Once the site of the city’s first airport, Floyd Bennett Field will soon be home to asylum seekers.

Mayor Eric Adams announced on Friday that the city and federal government had come to an agreement on the location in South Brooklyn of Jamaica Bay.


What You Need To Know

  • Mayor Eric Adams on Friday announced that Floyd Bennett Field, a former airport, will be used as an emergency shelter for migrants

  • The location is the first federal site to house migrants

  • City officials say up to 2,000 migrants will be housed at the location in Brooklyn

“New York City has entered into a lease agreement with the federal government that allows us to use Floyd Bennett field as an emergency site to shelter some of the more than 113,300 asylum seekers who have sought our care since the spring of 2022,” said Adams in a press release announcing the agreement.

The site will hold up to 2,000 migrants, according to city officials.

The lease term will be for one year and the monthly rent will be $1.7 million. Under the terms of the lease, the city, who will be reimbursed by the state will pay the first three months up front and the city will be able to use 30 acres of land at the location. The total cost of the agreement is over $20.8 million.

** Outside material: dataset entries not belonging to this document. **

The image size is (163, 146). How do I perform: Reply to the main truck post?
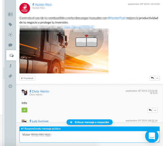tap(152, 78)
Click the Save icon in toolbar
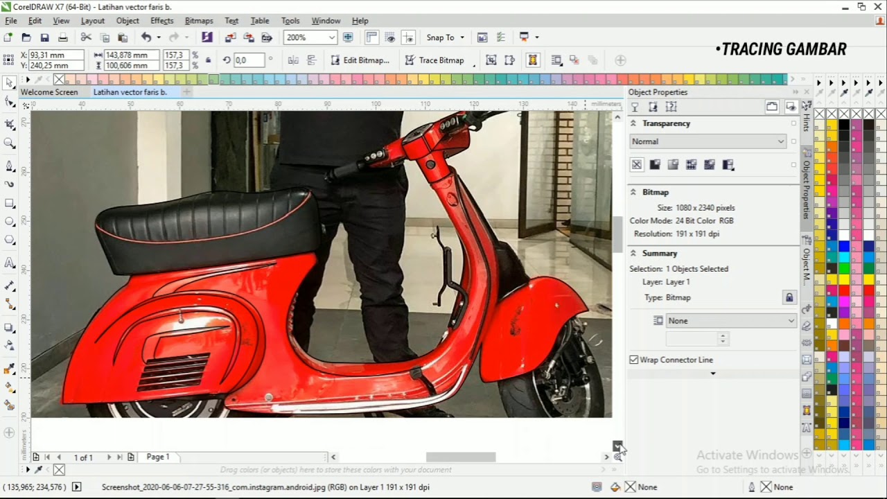887x499 pixels. click(x=44, y=37)
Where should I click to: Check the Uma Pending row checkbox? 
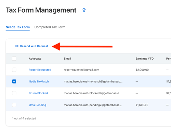tap(14, 105)
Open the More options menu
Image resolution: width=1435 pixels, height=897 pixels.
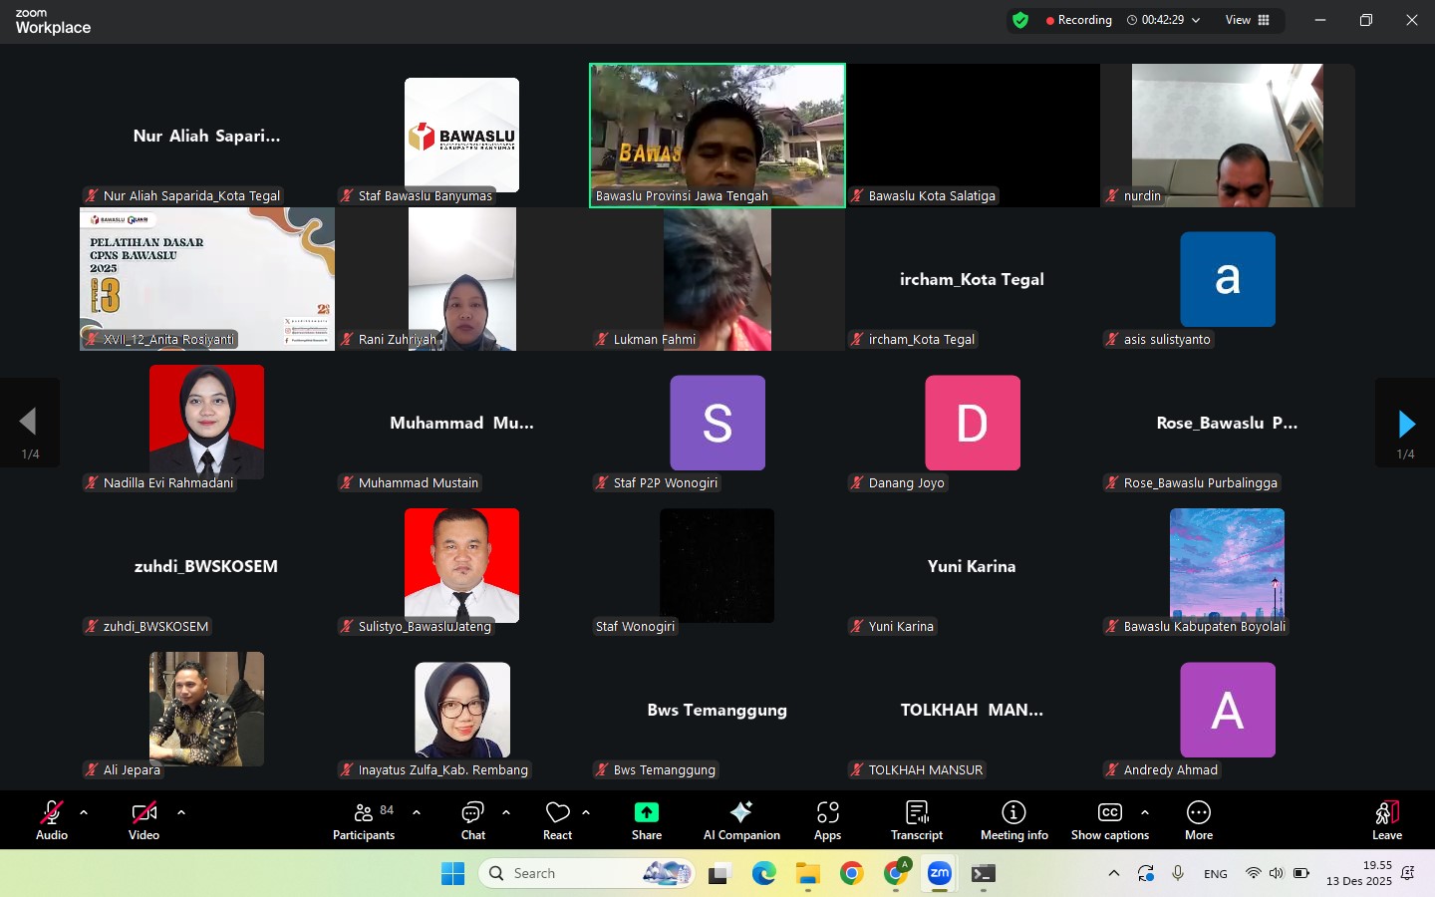click(1199, 821)
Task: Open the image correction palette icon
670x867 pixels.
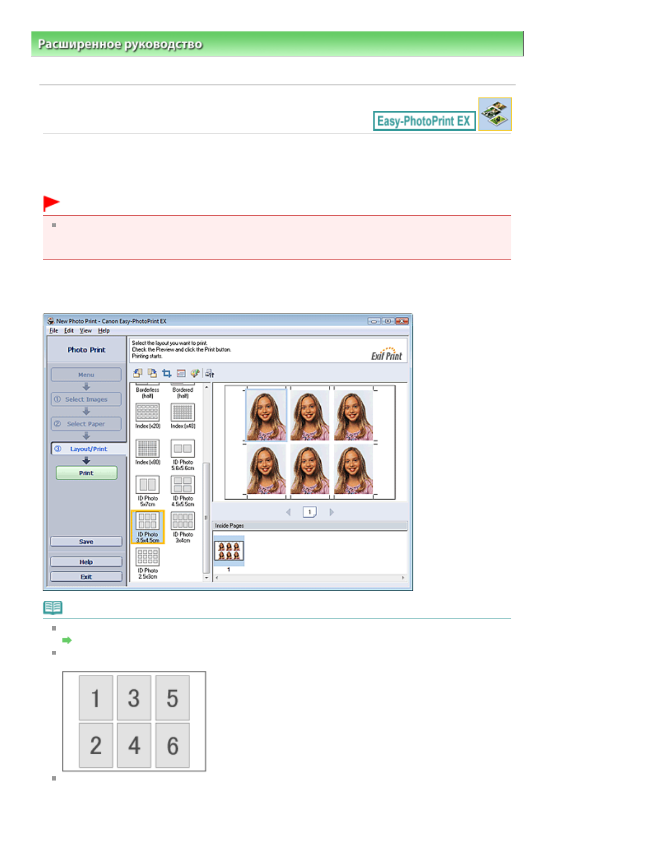Action: click(195, 373)
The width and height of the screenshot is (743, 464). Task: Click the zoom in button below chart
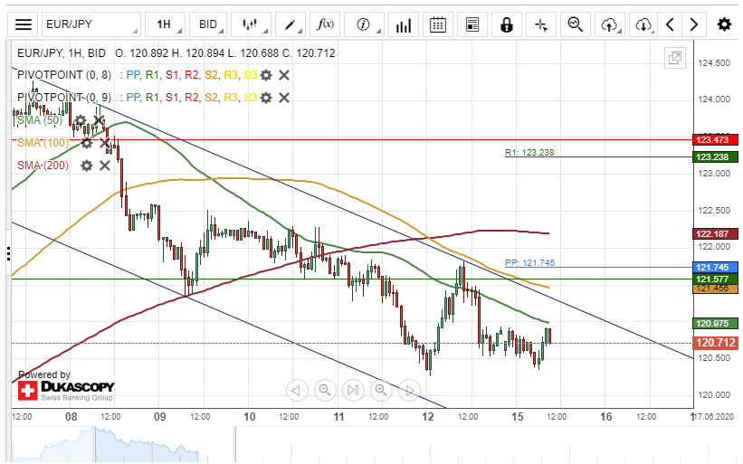381,391
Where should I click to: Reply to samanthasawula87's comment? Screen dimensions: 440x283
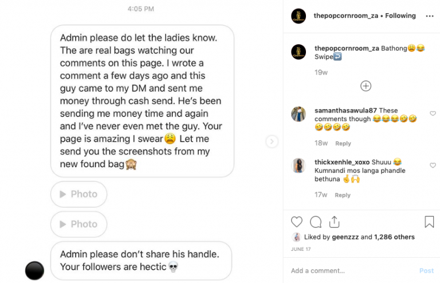pos(343,144)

Gov. Kathy Hochul earlier in the day hinted that work on the site could start as soon as next week.

“I was on the phone with the White House until very late last night talking about the fact that on Monday, they will be standing up a facility, our state facility, in New York. We welcome them. Our team, the Department of Labor, will be sitting next to them as we process them and move people through the system,” said the governor at an unrelated press conference on Friday before the official announcement was made.

Hochul said the use of the site is a sign that all levers of government are finally working together.

“I want to give a chance for this to work. I think we’re going to start seeing a change in numbers fairly soon because now there is a concerted engagement with the federal government with us to just manage the problem,” said Hochul.

But while Adams said that he’s grateful for the new site, he criticized the overall federal response.

“Further, as I have said before, because we haven’t seen meaningful policy changes that would alter the course of this crisis, we’ve been forced to unsustainably open new site after new site as asylum seekers continue to arrive by the thousands. This is not an adequate solution or any sort of long-term plan by the federal government to this national problem,” said the mayor in his statement.

The approval came on the same day that a delegation of Congress members toured an asylum seeker arrival center in Midtown.

The tour, which lasted about an hour, was led by Representatives Adriano Espaillat and Alexandria Ocasio-Cortez.

“What we saw there were children, families, people that want to work, people that are fleeing violence, people that are fleeing environmental disasters. We see so many stories, so many heartbreaking stories manifest itself here,” said Espaillat at a press conference outside the Roosevelt Hotel.

Federal officials say they left the tour with clear objectives including getting the city additional financial assistance, expediting work authorizations and extending Temporary Protected Status to Venezuelans who make up a majority of the migrants.

“The faster the folks can access the work they are asking for legally, the better we can solve this problem,” said Ocasio-Cortez, who was shouted down at the press conference by anti-immigrant protesters.

Separately, the city on Friday also dropped its court cases against some upstate counties to force them to take in migrants.

It may be a sign that the city is retreating on its push to send migrants outside the city.